In a statement after the vote, Rep. Kathy Manning (D-NC), the co-chair of the House Bipartisan Task Force for Combating Antisemitism, said in a statement that Tlaib’s “reckless spreading of misinformation about the war… foments antisemitism.”
But, she continued, “I voted to table this extreme resolution, brought by insurrectionist and antisemite Congresswoman Marjorie Taylor Greene. The resolution falsely equates Congresswoman Tlaib’s statements with the January 6th Insurrection where participants violently attempted to overthrow the United States government, causing the death of five Capitol Police officers. The impact of election denialism and violent insurrection cannot be conflated with false statements, as disagreeable as those statements may be.”
When the Tlaib censure failed, Democrats withdrew their own resolution to censure Greene.
The House voted 213-179 against a bid by New York Republican lawmakers to expel Rep. George Santos (R-NY) from the House. The final vote scrambled partisan divisions, with 31 Democrats voting against expelling Santos, 24 Republicans voting in favor of his expulsion and four Republicans and 15 Democrats voting present.
The House Ethics Committee said it will issue a final report on its sweeping investigation into Santos later this month, which could prompt further action. Several Democrats said they worried about setting a precedent by expelling a member without an Ethics Committee recommendation or a criminal conviction.
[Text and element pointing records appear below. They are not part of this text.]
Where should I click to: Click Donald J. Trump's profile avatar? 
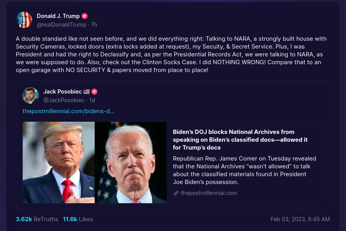[24, 20]
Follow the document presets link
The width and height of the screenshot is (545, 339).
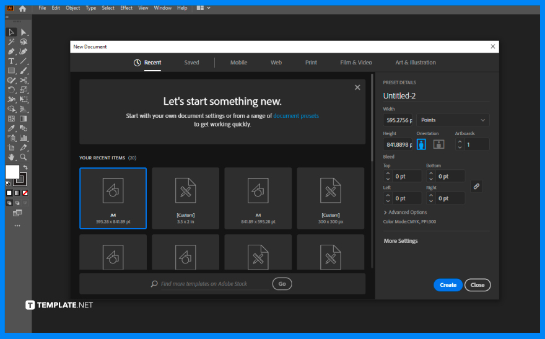tap(296, 116)
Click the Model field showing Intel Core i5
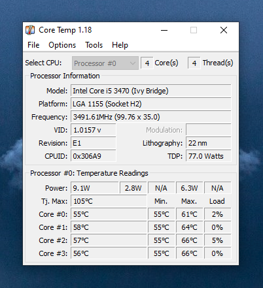263x288 pixels. pos(151,91)
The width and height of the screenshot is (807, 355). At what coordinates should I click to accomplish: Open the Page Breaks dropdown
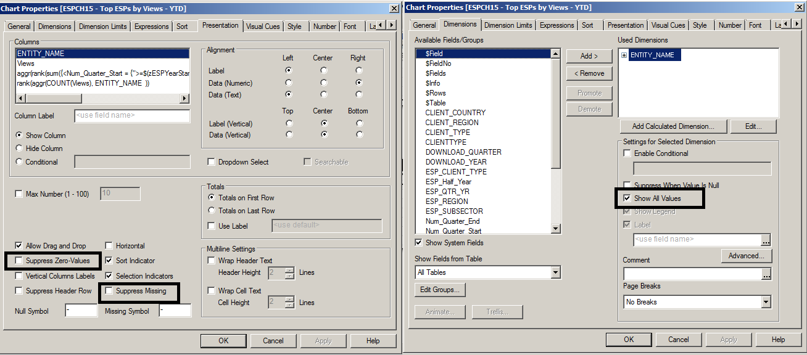click(766, 302)
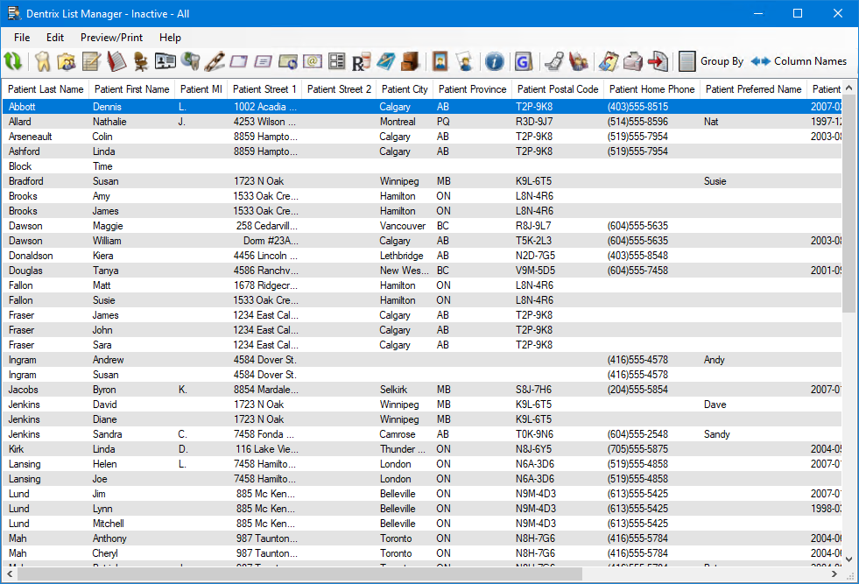
Task: Click the horizontal scrollbar right arrow
Action: (x=833, y=574)
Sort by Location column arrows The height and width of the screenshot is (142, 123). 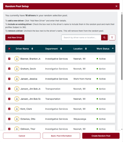86,49
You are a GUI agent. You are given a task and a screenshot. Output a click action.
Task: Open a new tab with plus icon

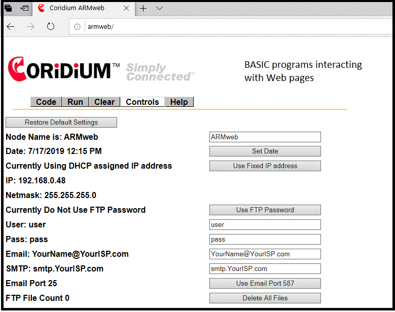pyautogui.click(x=143, y=8)
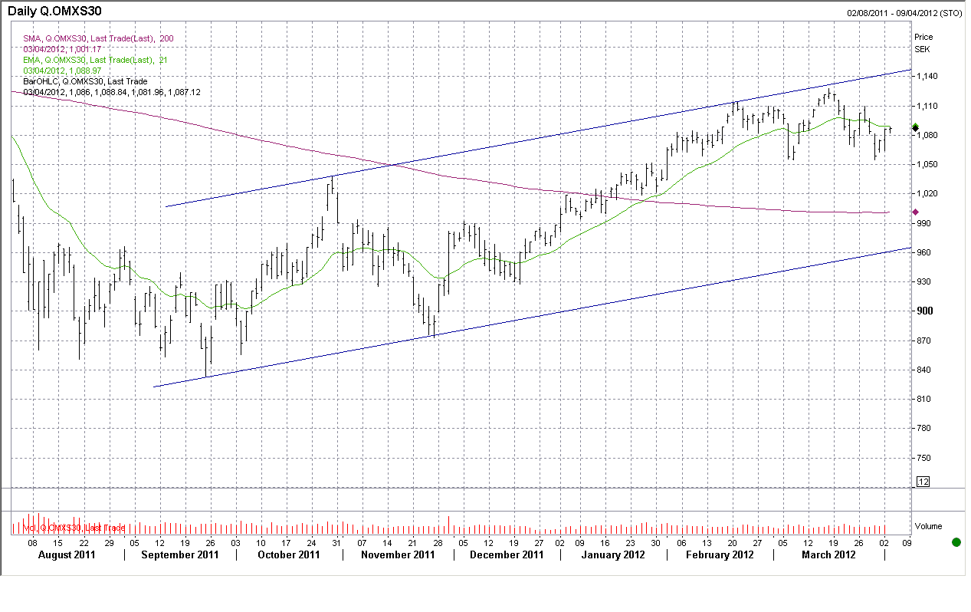Select November 2011 on the time axis
The image size is (971, 612).
(x=397, y=555)
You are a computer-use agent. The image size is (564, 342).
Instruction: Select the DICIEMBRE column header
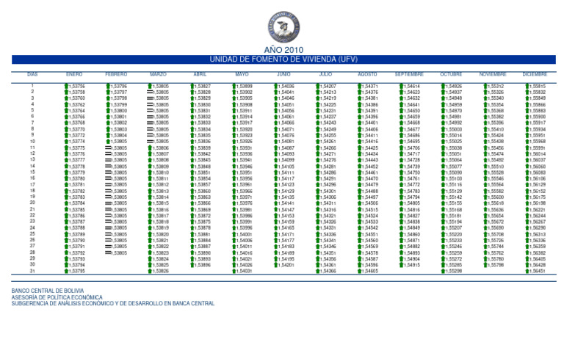[x=534, y=74]
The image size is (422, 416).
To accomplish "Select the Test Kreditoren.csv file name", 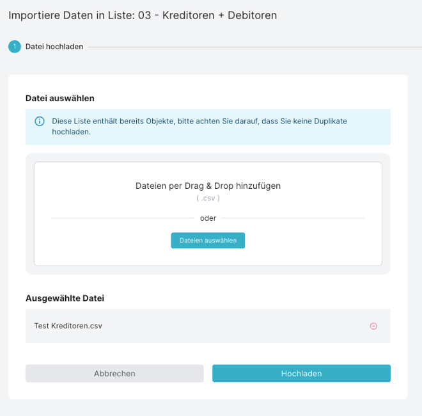I will [x=68, y=326].
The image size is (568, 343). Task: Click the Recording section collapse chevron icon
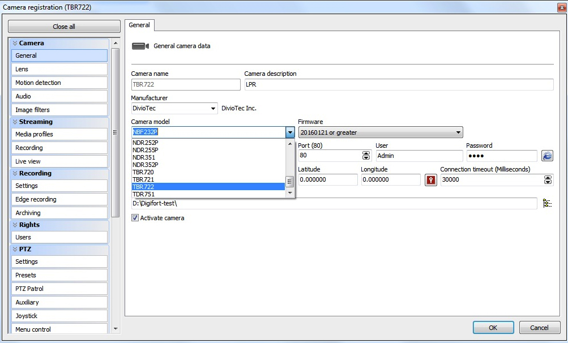(x=15, y=173)
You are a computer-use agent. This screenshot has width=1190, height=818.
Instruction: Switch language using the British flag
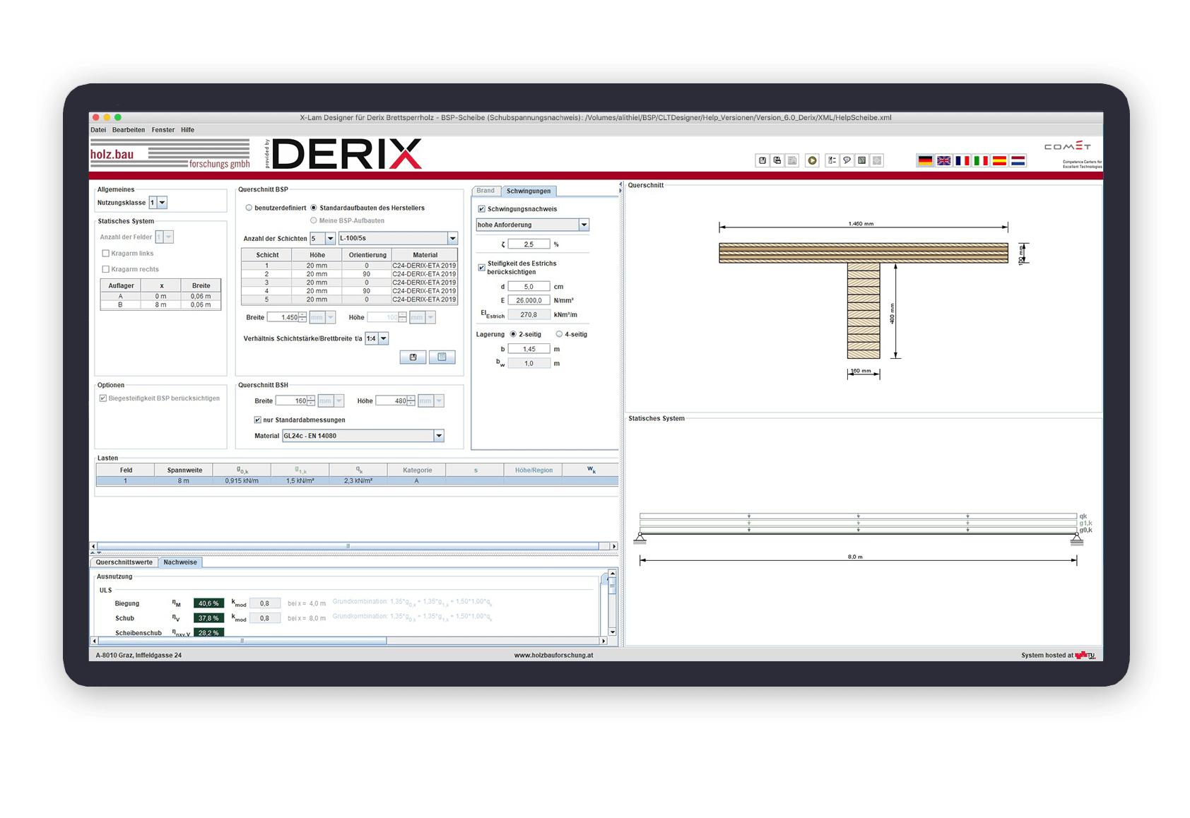point(943,160)
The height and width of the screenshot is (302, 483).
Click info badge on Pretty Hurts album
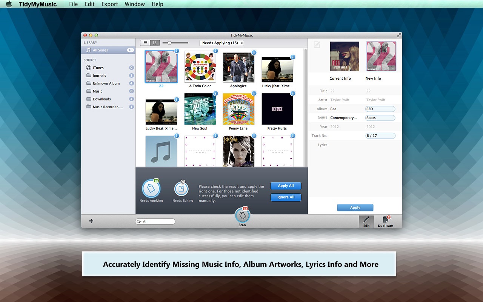point(292,93)
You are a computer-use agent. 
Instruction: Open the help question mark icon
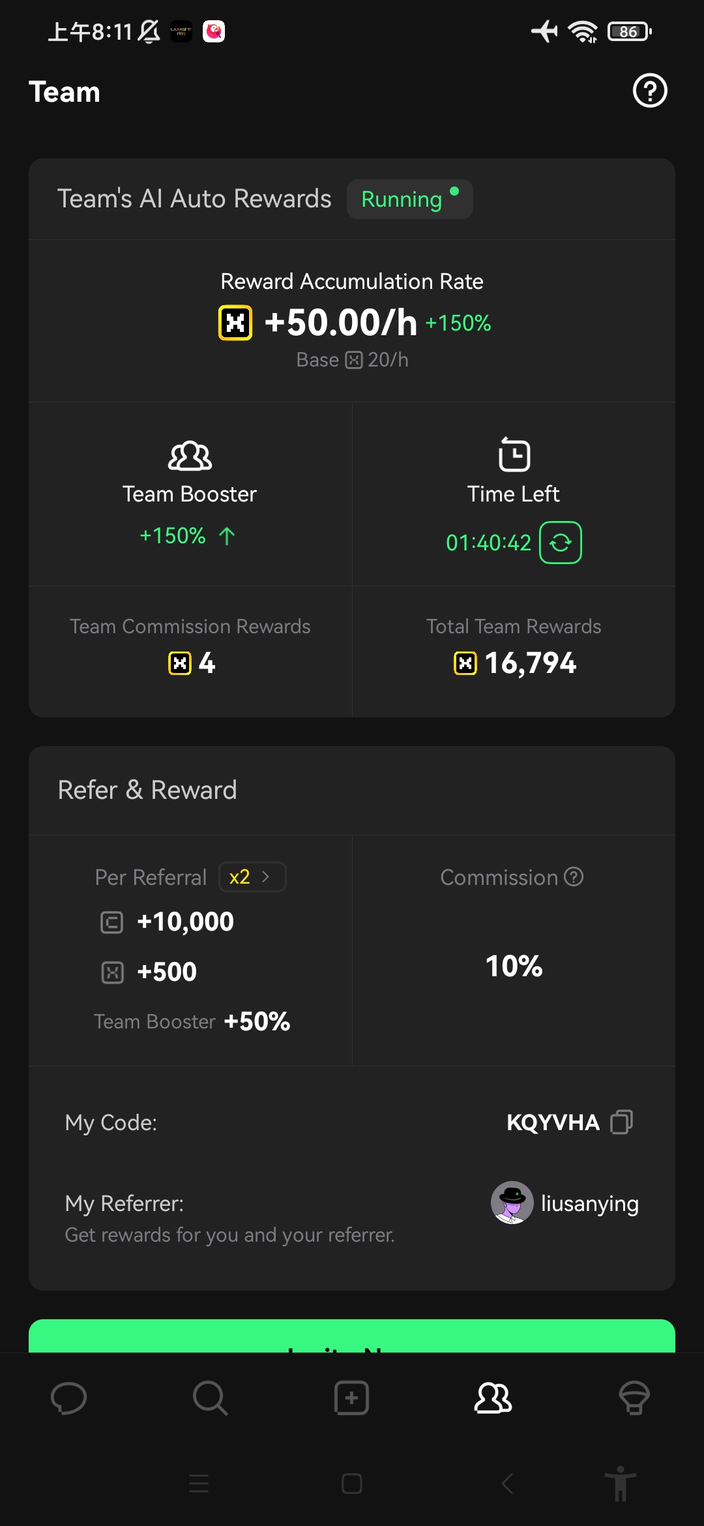point(650,91)
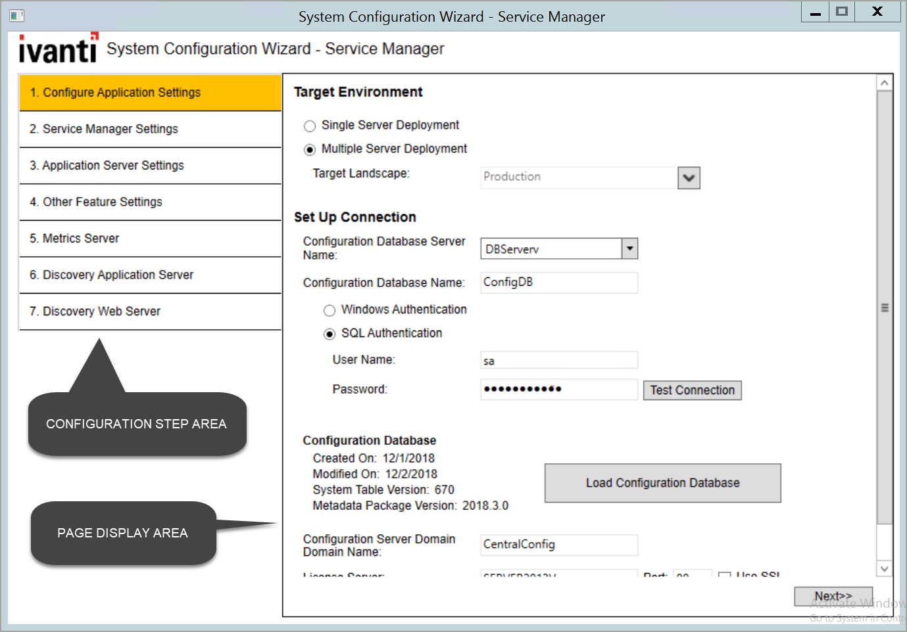Enable Windows Authentication
The width and height of the screenshot is (907, 632).
pos(330,310)
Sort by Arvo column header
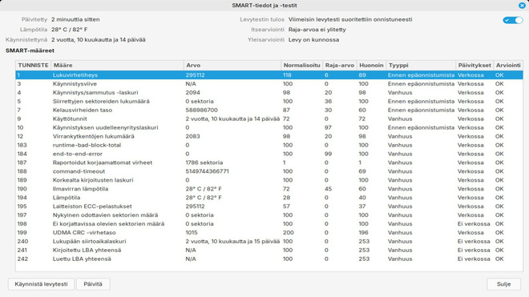The height and width of the screenshot is (297, 529). coord(232,65)
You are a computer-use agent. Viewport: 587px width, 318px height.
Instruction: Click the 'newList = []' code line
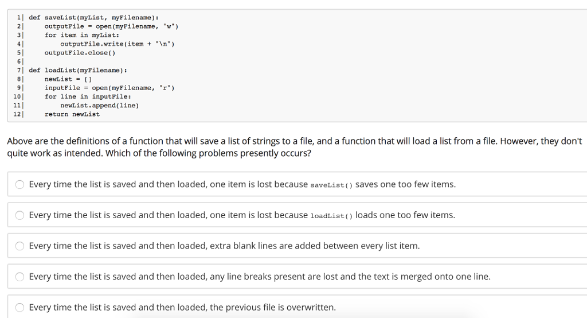coord(68,79)
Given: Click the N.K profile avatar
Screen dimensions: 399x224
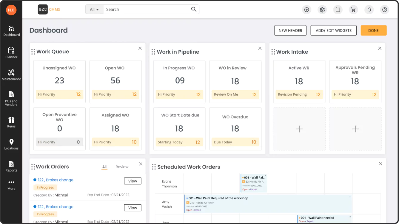Looking at the screenshot, I should point(11,10).
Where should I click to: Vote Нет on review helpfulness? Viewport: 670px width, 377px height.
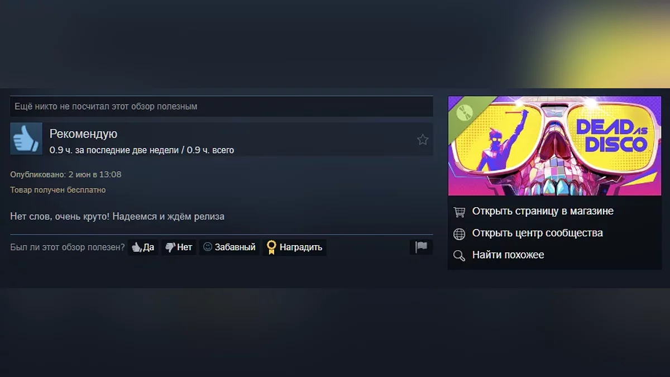pyautogui.click(x=179, y=247)
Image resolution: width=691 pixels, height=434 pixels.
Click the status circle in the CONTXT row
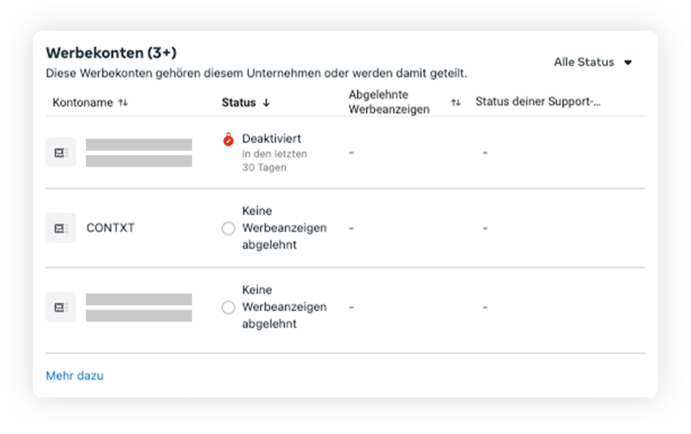[229, 229]
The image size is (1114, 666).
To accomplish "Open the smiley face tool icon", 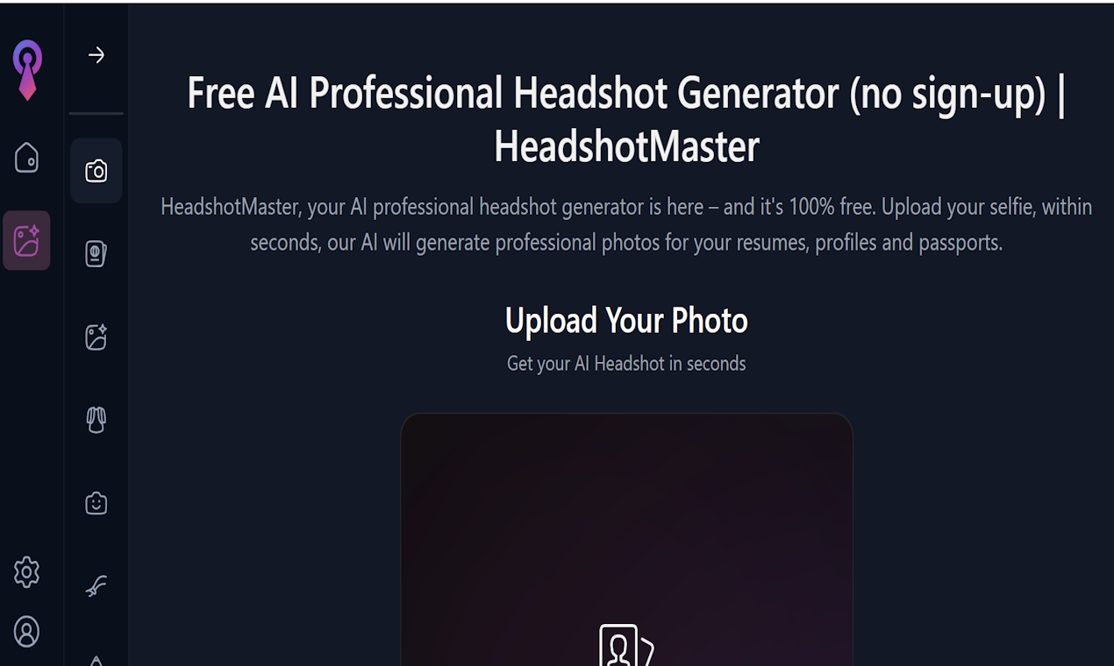I will (96, 503).
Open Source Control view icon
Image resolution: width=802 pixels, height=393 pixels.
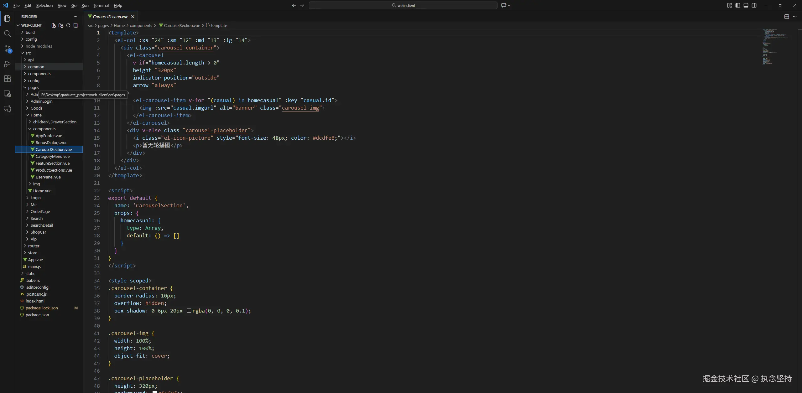[x=7, y=49]
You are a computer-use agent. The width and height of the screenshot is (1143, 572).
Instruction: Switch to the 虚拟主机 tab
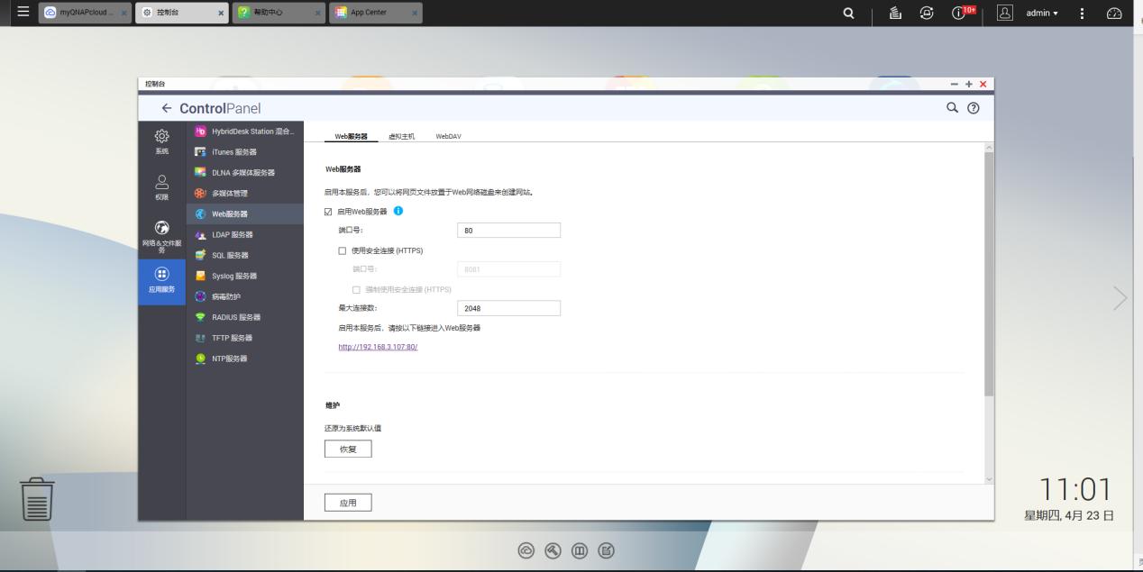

The House passed by voice vote a bill requiring annual reports on the antisemitic, anti-Israel, anti-U.S. and pro-terrorism content in Palestinian education curricula sponsored by the United Nations, and a resolution urging the European Union to fully designate Hezbollah as a terrorist organization.
It postponed votes on a bill placing new sanctions on those who purchase and process Iran’s oil exports — targeting China — as well as a resolution condemning antisemitism and support for Hamas on college campuses.
Also yesterday, Sens. Bernie Sanders (I-VT), Elizabeth Warren (D-MA), Peter Welch (D-VT) and Jeff Merkley (D-OR) raised concerns about the Israeli ground invasion of Gaza, including its humanitarian implications, whether there are effective alternatives and what the political end-state for Gaza would be after the invasion.
They again reiterated that “Israel suffered a barbaric attack and is well within its rights to defend itself in keeping with international law, including the protection of civilians.”